私は胸中でひどく落胆しながら、それでもヒントをくれたサンタクロースにそっと感謝して絵本を抱きしめた。
そういえば、あの男の子はサンタクロースに何をもらったのかな。
また会えたら聞いてみよう。
結局それ以来、彼を見ることはなかったけど、あの不思議な月夜の出会いは、ちょっぴり早いサンタクロースのプレゼントでもあったのかもしれないと、今では思っている。
「嘘界中尉、何故あのような……」
「不服そうですねぇローワン君」
「いや、……すみません。他にも選択肢はあったんじゃないかと……例えばぬいぐるみとか」
本国の米軍基地内を闊歩する嘘界の後ろをついて歩くローワンの姿を、他の軍人達は不思議そうに見る。本来なら所轄も違う彼らが一緒に居ること事態が珍しいのだが、話す内容がクリスマスプレゼントともなると、ローワンも嘘界と一緒に変わり者扱いするような目を向けられた。

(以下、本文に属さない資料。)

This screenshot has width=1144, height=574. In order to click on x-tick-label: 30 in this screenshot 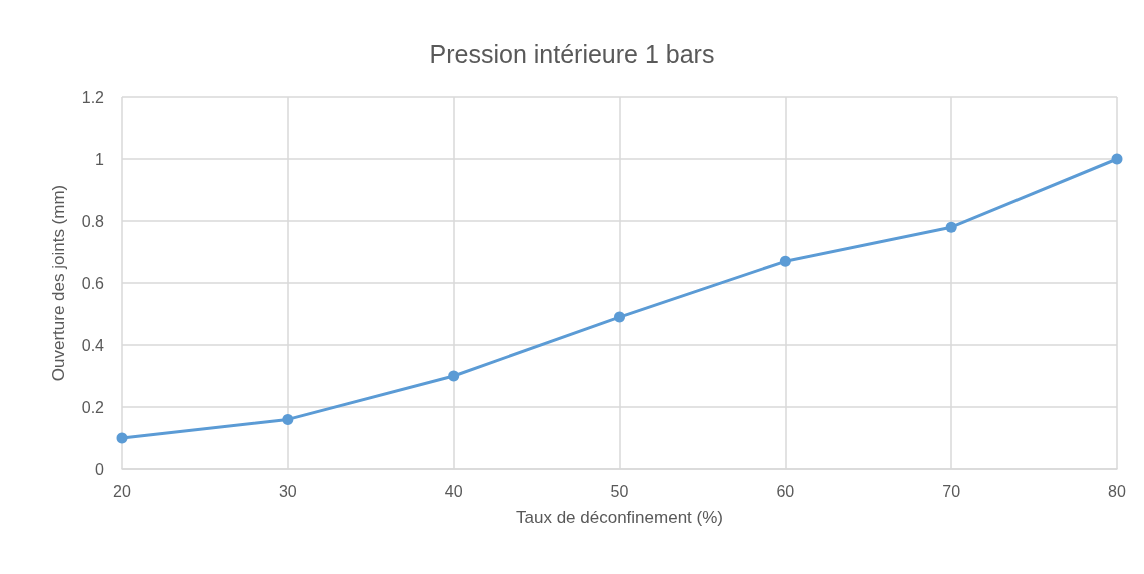, I will do `click(288, 491)`.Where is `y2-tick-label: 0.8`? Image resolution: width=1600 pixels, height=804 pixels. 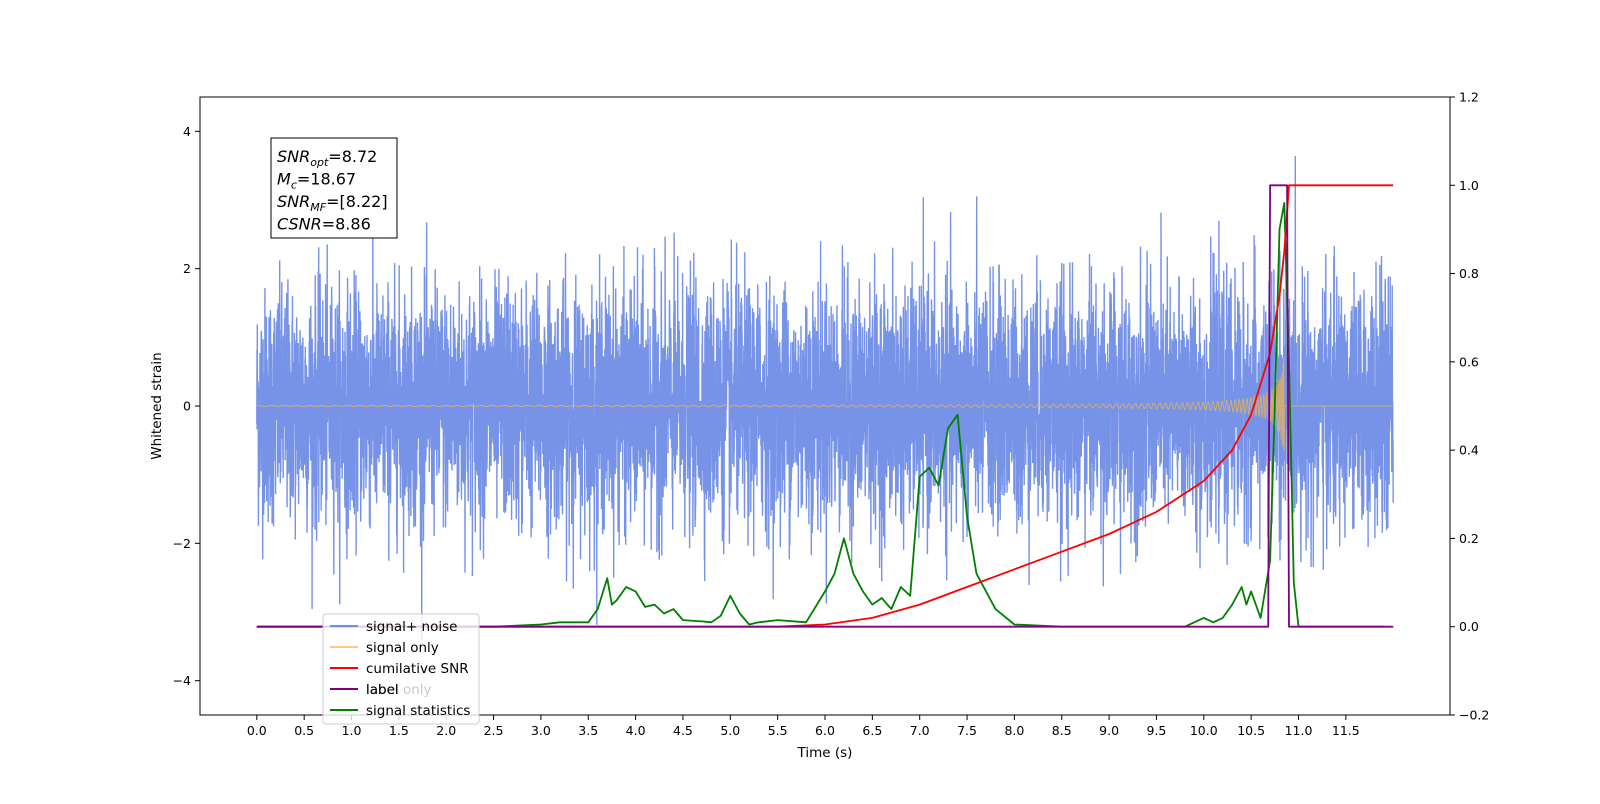 y2-tick-label: 0.8 is located at coordinates (1469, 274).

嘘界はかちかちと旧式の携帯電話をいじって画像一覧から一枚の写真を選ぶと、満足そうにそれを待ち受けに設定した。
「レディの扱いがなってないですねぇ」
「は……?」
「容れ物だけを与えたところで、それで無条件に喜ぶほど彼女は幼くありません。女性の精神は男児のそれよりもずっと成長期が早い」
「……た、確かに」
「ましてやあの子のような特殊環境の育ちであれば、同年代の子供よりも悟ることは多くあります。誤魔化しはききませんよ」
嘘界よりもほんの少し目線の高いローワンは、彼の肩越しに待ち受け画面を眺めやってやや困り顔になった。相変わらずこの人はどこまで考えているのか分からない。
「いつしかホンモノ≠ェ出来るまでの、お楽しみです」
映っていたのは、ベッドでうつ伏せになり、絵を描きながら眠ってしまっているサーシェ。スケッチブックには黄色い塊と獣耳をつけた黒い塊、雑な夜空が描かれていた。
これは、いつかの私と彼のお話。